Every entry below should be reproduced exactly; no picture is to be included.

(Collected data)
:::::

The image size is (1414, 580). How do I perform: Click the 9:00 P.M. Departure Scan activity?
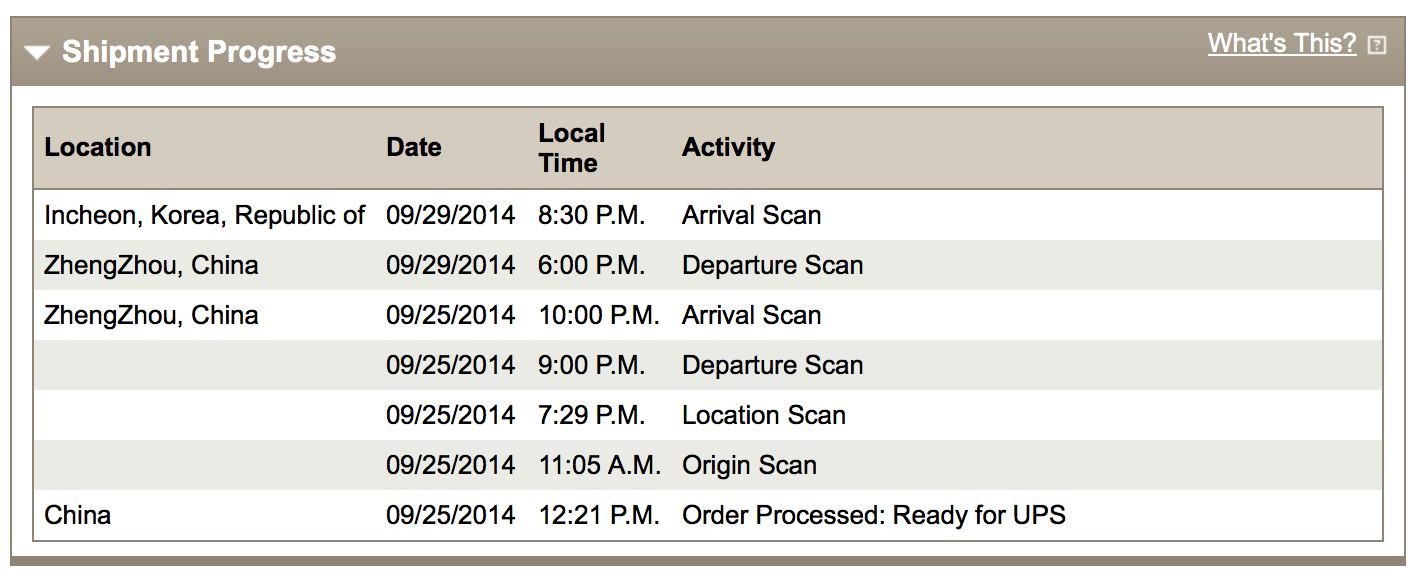[x=772, y=365]
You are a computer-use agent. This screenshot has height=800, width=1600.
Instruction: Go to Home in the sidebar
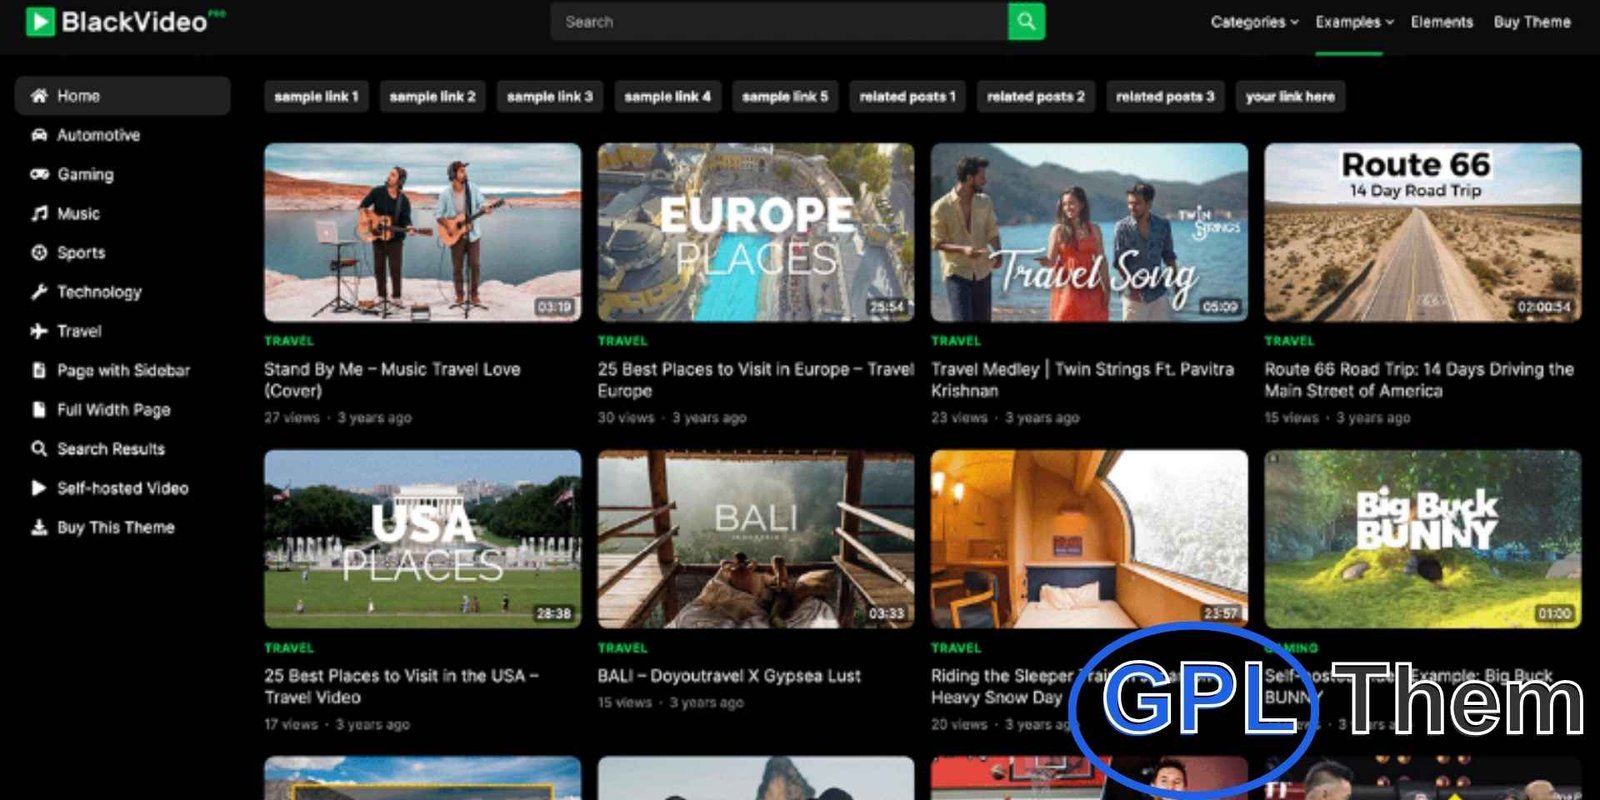coord(78,96)
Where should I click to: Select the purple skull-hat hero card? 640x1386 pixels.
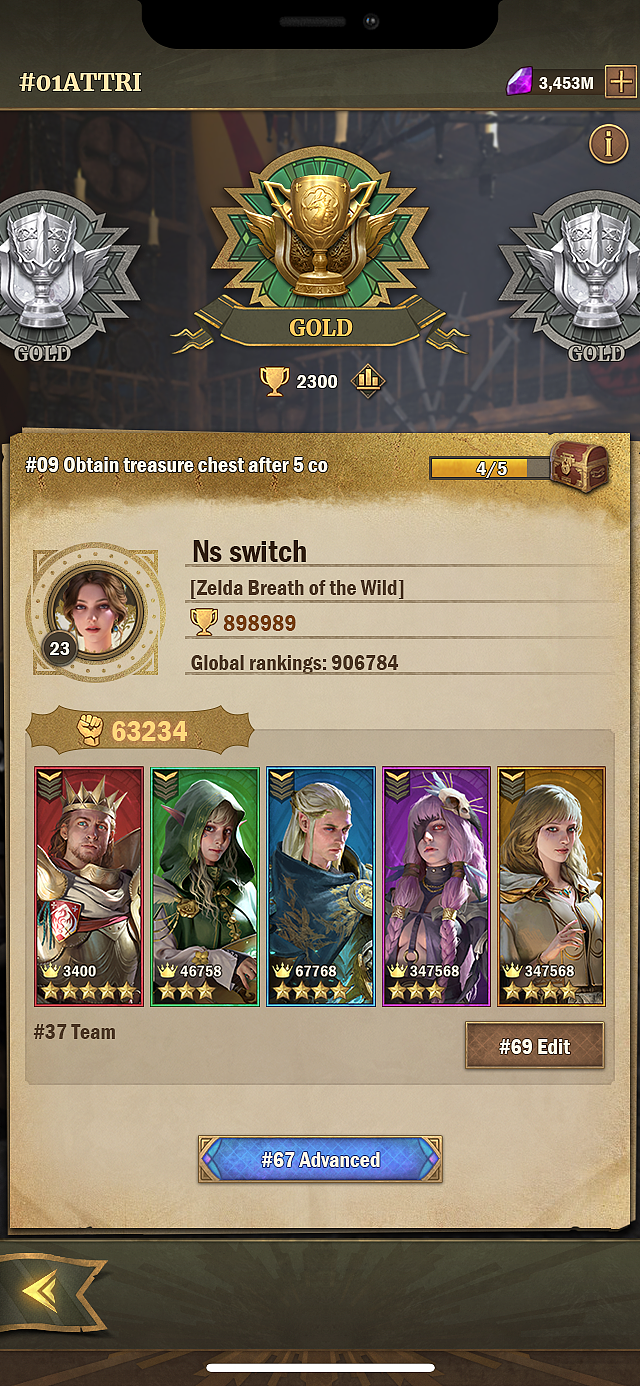(x=436, y=886)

:::::

### SOLUTION TO THIS PROBLEM
The image size is (1414, 580). How do I perform: Click the 9:00 P.M. Departure Scan activity?
[x=772, y=365]
You are a computer-use agent. This screenshot has height=800, width=1600.
Instruction: Go to Home in the sidebar
coord(78,96)
Where should I click to: Select the purple skull-hat hero card? 640x1386 pixels.
(x=436, y=886)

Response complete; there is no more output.